Pero la nena quiere ir a ese cumpleaños porque se lleva bien con Luciana. Cuando su mamá limpia esa casa, Rosaura y Luciana toman la leche juntas, hacen la tarea, se cuentan secretos… Se acompañan casi todas las tardes, así que a Rosaura le parece lógico estar en la fiesta de su amiga. Luciana, además, le dijo que iban a contratar a un mago, y que el mago iba a ir… ¡con un mono! «Mamá, si eso es cosa de ricos, entonces quiero ser rica», dice Rosaura fascinada.
El día del cumpleaños, Rosaura se prepara con dedicación. Su mamá Herminia le plancha el vestido de Navidad, le enjuaga el pelo con vinagre de manzana, y la deja tan hermosa que la señora Inés (la mamá de Luciana) se lo dice apenas la ve: «Qué linda estás hoy, Rosaura».
La nena le sonríe, entra a la casa con confianza, y ni bien ve a Luciana le pregunta al oído dónde está el mono. «En la cocina», responde Luciana en secreto, así que Rosaura va corriendo a la cocina para verlo. Y ahí está el bicho, en su jaula, meditando como un profesional. Rosaura lo observa embelesada cada una de las veces que entra a la cocina con la excusa de buscar algo. Ella sabe que lo suyo es un privilegio: Inés solo la deja pasar a ella porque el resto de los nenes puede hacer desastres ahí dentro. Ya que está, además, de salida lleva alguna cosa a la mesa sin que le tiemblen las manos: ella, Rosaura, no es de mantequita como el resto de las invitadas. Menos todavía como esa estúpida con moño que la mira con recelo.
«¿Vos quién sos?», pregunta la muy boba.
«Soy amiga de Luciana», dice Rosaura.
«Conozco a sus amigas y nunca te vi», insiste la otra.
«Todos los días hacemos la tarea juntas», dice Rosaura.
«Pero eso no es ser amiga», sigue la otra. Y la charla avanza hasta que Rosaura recuerda algo que dijo su mamá, y le aclara: «Soy la hija de la empleada». La mamá le había dicho que tenía que agregar «y a mucha honra», pero a Rosaura ese cierre le parece un poco demasiado.
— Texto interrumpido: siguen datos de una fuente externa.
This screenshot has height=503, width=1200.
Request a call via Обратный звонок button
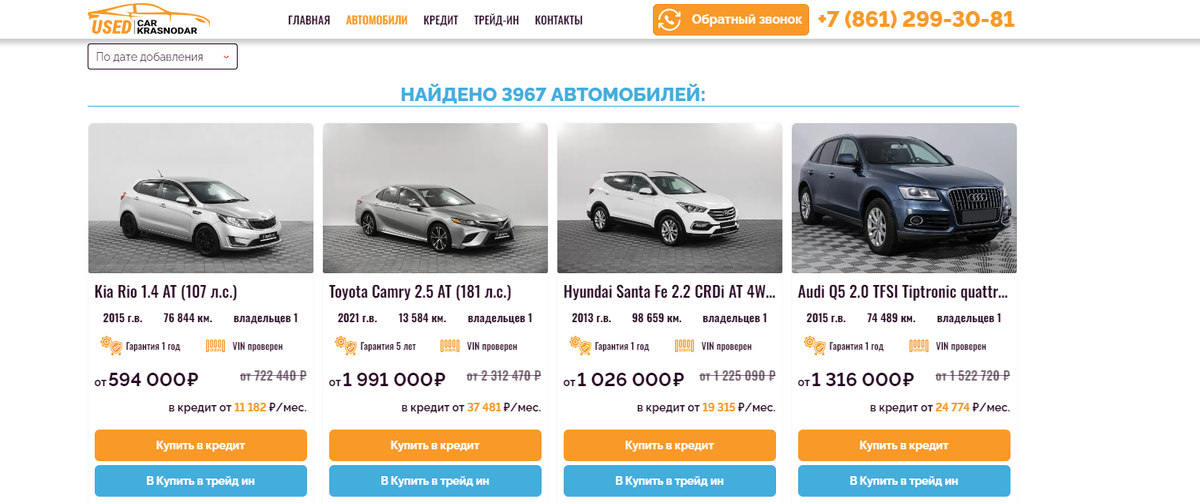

Justo cuando está pensando si está bien decir la parte de la honra, aparece la señora Inés preguntándole a ella, que conoce la casa mejor que nadie, si puede ayudarla a servir las salchichas.
Rosaura mira a la del moño con ojos de triunfo, como diciéndole «¿Viste que conozco la casa?», y se va a traer una bandeja. Después el cumpleaños sigue: hay carrera de embolsados, mancha agachada, quemado, y Rosaura es tan buena en los juegos (es mucho más avispada que el resto de las nenas) que en las competencias grupales todos quieren tenerla en su equipo.
Rosaura está en la gloria. Sigue en su nube perfecta mientras ayuda a Inés a servir la torta y se siente con el poder de decidir a quién le da la mejor tajada: a la tarada del moño, por ejemplo, le da una porción finita como una feta de fiambre. Y vive un clímax cuando el mago, en el cierre, la hace pasar para un número y la despide diciéndole «Adiós, señorita condesa».
Eso, lo de «condesa», es lo primero que Rosaura cuenta cuando su mamá la va a buscar. Como toda respuesta, Herminia le da un coscorrón suave y le dice «Mírenla a la condesa», intentando ocultar cierta satisfacción.
Las dos están en el hall de entrada esperando que Inés venga a despedirlas. Rosaura le explica a su madre que a cada invitado que se va Inés le da una bolsita con cotillón. Si es una nena, una pulsera. Si es un nene, un yoyó. Rosaura piensa que quizás a ella le den las dos cosas, y es por eso que mira con tanta expectativa cuando Inés aparece en el zaguán.
«Qué hija se mandó, Herminia», le dice Inés a la empleada, con una sonrisa inmensa. Rosaura entonces abre su mano orgullosa y ve cómo en vez de una pulsera o un yoyó le ponen un canuto con plata. «Te lo ganaste en buena ley. Gracias por todo, querida», dice Inés ante la mirada, ahora fría, de Rosaura. Después, mientras la nena se aprieta contra el cuerpo de su madre, la señora Inés, siempre sonriente, se va con el cotillón a despedir a los invitados.